Excerto de texto:
────────────────────────────────────────

FNW: Qual seria a semana da moda eleita?
PR: Se tivesse de especificar, escolheria provavelmente a de Londres – não só pela magnitude do evento em si, mas também pelo facto de me ter aberto horizontes no sentido da minha liberdade criativa.


Profusão de missangas e rendas nas peças da coleção de Pilar do Rio para a estação de primavera-verão 2021 - Foto: Pilar do Rio


FNW: Qual é o tema da nova coleção?
PR: A moda é um reflexo da sociedade – trabalhamos constantemente para o amanhã, antecipando o que poderá, ou não, ser desejado pelo nosso público-alvo, analisando também quem pertencerá a esse núcleo. O exercício de análise e de antecipação tem um certo peso no meu processo criativo. Quero refletir no meu trabalho a minha idealização do futuro, porque de alguma forma sinto que é a minha tentativa de influenciar a sociedade. Dito isto, tenciono criar uma atmosfera mais inclusiva, consciente e tolerante.  

FNW: E os materiais usados…
PR: Em termos de recursos (e volto a repetir-me acerca desta temática) procuro constantemente soluções sustentáveis e num espectro colaborativo. Quero oferecer uma experiência sem rótulos ou barreiras, dando maior relevância ao conceito Upcycling, porque é assim que eu vejo o futuro.

FNW: Onde foram captadas as fotos da mais recente campanha e lookbook?
PR: As fotos da campanha e lookbook foram captadas na zona de Monsanto, em Lisboa, pelo fotógrafo Nuno Vieira. Optei por uma zona mais central do país onde podia reunir com maior facilidade as pessoas ideais para o projeto. Sendo que o Nuno (fotógrafo) está no Porto e as modelos Beatriz Bonito e Inês Mendes em Lisboa.

FNW: E Lagos onde vive?
PR: Lagos servirá de cenário para futuras campanhas, certamente!

────────────────────────────────────────

Tarefas e exercícios:
• a. Indique todas as pessoas mencionadas pelo nome na entrevista.
• b. Devolva, da entrevista, o trecho que vai de "PR: As fotos" até "Mendes em Lisboa.", incluindo estas palavras.

Dados fornecidos:

────────────────────────────────────────

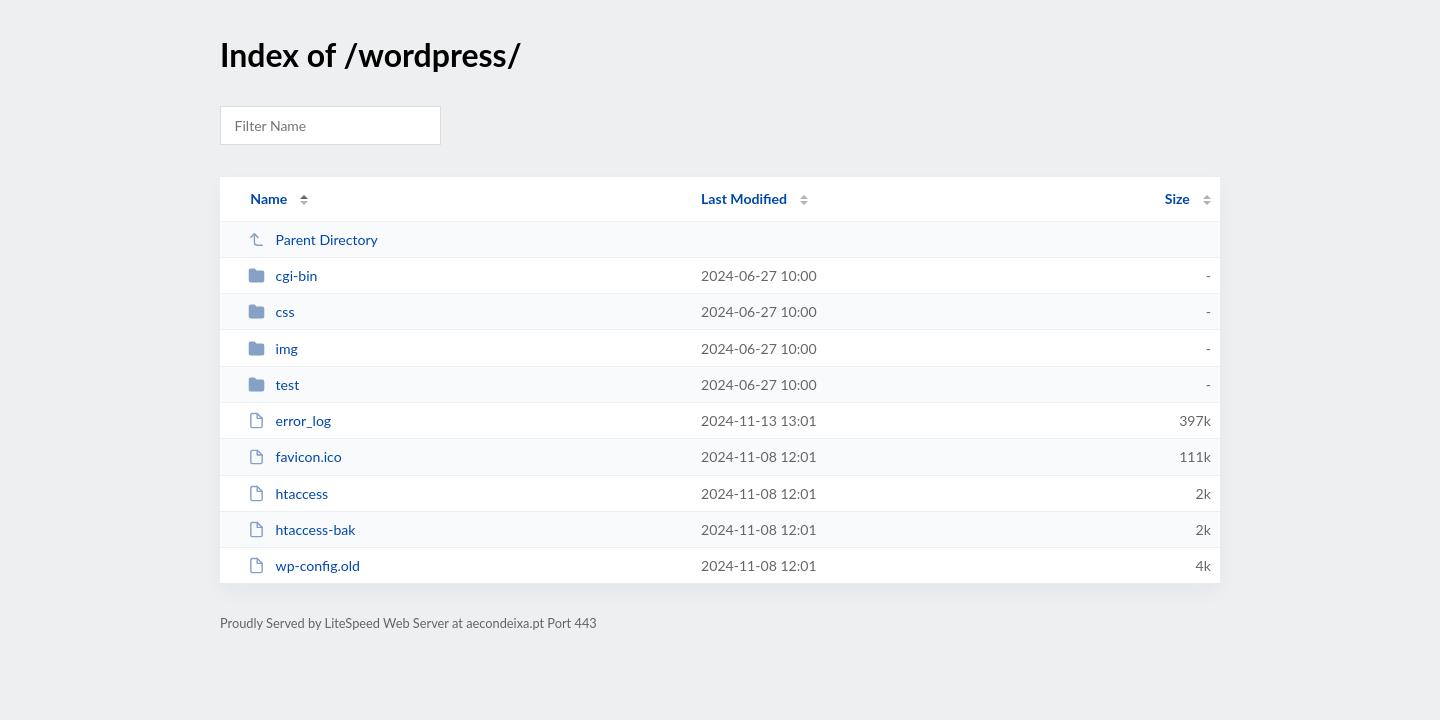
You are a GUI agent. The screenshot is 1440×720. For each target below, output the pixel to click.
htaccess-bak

────────────────────────────────────────

Respostas escritas:
• a. Pilar do Rio, Nuno Vieira, Beatriz Bonito, Inês Mendes

• b.
PR: As fotos da campanha e lookbook foram captadas na zona de Monsanto, em Lisboa, pelo fotógrafo Nuno Vieira. Optei por uma zona mais central do país onde podia reunir com maior facilidade as pessoas ideais para o projeto. Sendo que o Nuno (fotógrafo) está no Porto e as modelos Beatriz Bonito e Inês Mendes em Lisboa.